Loi sur la fin de vie : la France rejoint la Belgique, mais à petits pas
L’Assemblée nationale s’apprête à voter, ce mercredi, la loi sur l’aide active à mourir. Un dispositif qui reste malgré tout en deçà de la loi belge, adoptée il y a près d’un quart de siècle.
La loi sur la fin de vie est présentée comme la réforme sociétale la plus importante du mandat d’Emmanuel Macron après dix ans de présidence. Ce texte, qui sera voté mercredi 15 juillet par l’Assemblée nationale, introduit un droit à l’aide active à mourir en France. Cette mesure s’inscrit dans un double objectif : d’abord étendre les soins palliatifs (méthodes pour soulager la douleur en fin de vie), puis encadrer les conditions du suicide assisté. Le président souhaite ainsi marquer son bilan avec une loi qui divise profondément les parlementaires. En effet, après trois rejets massifs du texte par le Sénat, le dernier mot revient aux députés, conformément à la Constitution française. Le législateur doit donc trouver un équilibre délicat entre les aspirations des uns et les réticences des autres.

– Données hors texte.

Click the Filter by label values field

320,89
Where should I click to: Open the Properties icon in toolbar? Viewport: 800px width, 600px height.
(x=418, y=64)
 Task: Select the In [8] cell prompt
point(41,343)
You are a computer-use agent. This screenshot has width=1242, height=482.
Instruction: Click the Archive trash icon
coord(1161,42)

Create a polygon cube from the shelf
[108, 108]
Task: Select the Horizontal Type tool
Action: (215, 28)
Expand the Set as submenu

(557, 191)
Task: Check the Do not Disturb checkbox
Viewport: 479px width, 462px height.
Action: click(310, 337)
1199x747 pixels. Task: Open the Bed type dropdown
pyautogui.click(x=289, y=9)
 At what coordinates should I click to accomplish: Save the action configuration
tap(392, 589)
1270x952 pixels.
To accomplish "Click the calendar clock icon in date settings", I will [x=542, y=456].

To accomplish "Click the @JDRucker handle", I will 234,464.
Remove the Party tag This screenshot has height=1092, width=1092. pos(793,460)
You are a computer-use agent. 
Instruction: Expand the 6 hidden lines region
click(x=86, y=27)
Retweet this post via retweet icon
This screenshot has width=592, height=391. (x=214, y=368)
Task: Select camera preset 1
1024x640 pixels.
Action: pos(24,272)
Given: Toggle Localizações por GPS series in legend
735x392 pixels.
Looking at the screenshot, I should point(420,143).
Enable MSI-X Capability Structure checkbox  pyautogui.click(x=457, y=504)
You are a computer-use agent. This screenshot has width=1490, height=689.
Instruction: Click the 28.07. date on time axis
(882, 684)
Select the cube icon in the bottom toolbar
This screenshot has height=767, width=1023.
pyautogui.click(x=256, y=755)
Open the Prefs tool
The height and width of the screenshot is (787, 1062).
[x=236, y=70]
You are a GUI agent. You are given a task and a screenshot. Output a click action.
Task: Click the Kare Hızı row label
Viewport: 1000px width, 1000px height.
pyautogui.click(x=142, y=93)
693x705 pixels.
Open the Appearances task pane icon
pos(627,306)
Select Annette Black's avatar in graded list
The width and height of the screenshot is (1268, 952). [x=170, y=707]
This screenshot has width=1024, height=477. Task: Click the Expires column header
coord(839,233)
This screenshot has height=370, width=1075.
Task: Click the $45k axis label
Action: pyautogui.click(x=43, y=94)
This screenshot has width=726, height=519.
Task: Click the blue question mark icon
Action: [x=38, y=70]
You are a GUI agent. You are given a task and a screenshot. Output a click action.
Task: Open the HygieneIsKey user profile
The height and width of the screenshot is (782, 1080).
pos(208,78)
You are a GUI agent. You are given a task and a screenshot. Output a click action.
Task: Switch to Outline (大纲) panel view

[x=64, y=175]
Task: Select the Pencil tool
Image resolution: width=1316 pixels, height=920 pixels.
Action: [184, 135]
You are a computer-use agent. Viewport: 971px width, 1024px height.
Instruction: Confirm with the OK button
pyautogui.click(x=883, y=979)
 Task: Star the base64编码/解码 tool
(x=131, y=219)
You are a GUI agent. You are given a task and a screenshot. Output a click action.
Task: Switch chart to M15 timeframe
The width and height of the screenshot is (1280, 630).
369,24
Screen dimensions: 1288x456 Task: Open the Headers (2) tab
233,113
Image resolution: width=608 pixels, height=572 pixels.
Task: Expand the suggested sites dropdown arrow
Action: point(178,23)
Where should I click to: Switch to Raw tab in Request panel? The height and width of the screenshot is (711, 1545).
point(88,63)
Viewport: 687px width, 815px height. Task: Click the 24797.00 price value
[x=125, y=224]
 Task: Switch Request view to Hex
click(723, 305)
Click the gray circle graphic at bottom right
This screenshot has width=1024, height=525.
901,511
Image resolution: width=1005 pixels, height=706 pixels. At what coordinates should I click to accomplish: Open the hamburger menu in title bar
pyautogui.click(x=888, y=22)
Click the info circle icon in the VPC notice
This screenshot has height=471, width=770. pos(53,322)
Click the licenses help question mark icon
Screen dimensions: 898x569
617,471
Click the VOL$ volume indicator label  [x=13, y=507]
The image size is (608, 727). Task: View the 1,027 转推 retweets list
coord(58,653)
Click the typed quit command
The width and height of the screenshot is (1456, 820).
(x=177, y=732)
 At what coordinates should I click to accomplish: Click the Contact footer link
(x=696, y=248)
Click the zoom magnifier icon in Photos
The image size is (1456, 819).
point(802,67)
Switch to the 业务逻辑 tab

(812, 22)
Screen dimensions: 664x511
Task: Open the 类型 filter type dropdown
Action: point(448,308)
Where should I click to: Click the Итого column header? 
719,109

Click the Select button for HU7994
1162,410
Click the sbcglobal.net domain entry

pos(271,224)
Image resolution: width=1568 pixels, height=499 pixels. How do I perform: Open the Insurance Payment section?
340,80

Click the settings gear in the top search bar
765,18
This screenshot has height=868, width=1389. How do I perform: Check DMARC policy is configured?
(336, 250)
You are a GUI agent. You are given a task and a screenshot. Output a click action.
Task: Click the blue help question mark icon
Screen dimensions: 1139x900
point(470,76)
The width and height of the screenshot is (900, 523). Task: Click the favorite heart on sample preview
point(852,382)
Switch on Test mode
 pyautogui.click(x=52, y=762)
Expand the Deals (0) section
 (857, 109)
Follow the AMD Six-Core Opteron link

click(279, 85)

Le texte adopté par les députés encadre strictement l’accès à l’aide à mourir. Pour y être éligible, un patient doit remplir plusieurs critères précis. Il doit être majeur, atteint d’une affection grave et incurable (comme un cancer en phase terminale ou une maladie neurodégénérative), et son pronostic vital doit être engagé à court ou moyen terme. De plus, il doit souffrir de manière constante et insupportable en raison de cette affection. Son discernement (capacité à prendre des décisions éclairées) ne doit pas être altéré. Contrairement à l’euthanasie, où un tiers administre le produit létal, la loi prévoit que le patient s’administre lui-même le produit mortel. Un médecin ou un infirmier n’intervient que si le malade n’est pas en état de le faire seul. Ces conditions visent à éviter les dérives tout en répondant à des situations de souffrance extrême.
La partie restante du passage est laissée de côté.